Are We There Yet: On Recurrence, Recollection and the Resilience of Material Existence, Lieta Marziali2018
NECKPIECE (Hardcore rubble from local and international dirt tracks, new and reclaimed copper, vintage bead necklace, recycled silver)
When I started collecting these ceramic pieces, some on the beaches and the countryside near my home, and some from as far as Malta and Italy, the artist in me had not yet been born. And I was then just an observer.
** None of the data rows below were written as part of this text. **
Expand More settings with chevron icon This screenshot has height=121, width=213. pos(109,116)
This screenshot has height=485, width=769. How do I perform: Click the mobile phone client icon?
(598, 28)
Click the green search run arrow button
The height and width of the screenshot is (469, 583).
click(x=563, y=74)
It took several years for the puzzle to come together: more aware of materials around me, as well as of places and of the importance of viewing, and beginning to investigate not just the narrative of found objects but the concept of the search itself, I finally realised these ceramic pieces had all been found specifically embedded in dirt tracks, into which they had been compacted as rubble. Earth being extracted, refined, compacted, moulded into domestic ware, fragmented, inserted and compacted again onto earth. And finally extracted again, and remoulded into body-wear.
It is only together that these two parts of me could understand the significance of these fragments, which did otherwise appear only connected in their materiality. It is only together with my artist self that we create knowledge.
Everything I've Ever Loved About You, Lieta Marziali2019
NECKLACE (Found sheep bone, found ceramic fragment, reclaimed lapislazuli bead, reclaimed copper wire)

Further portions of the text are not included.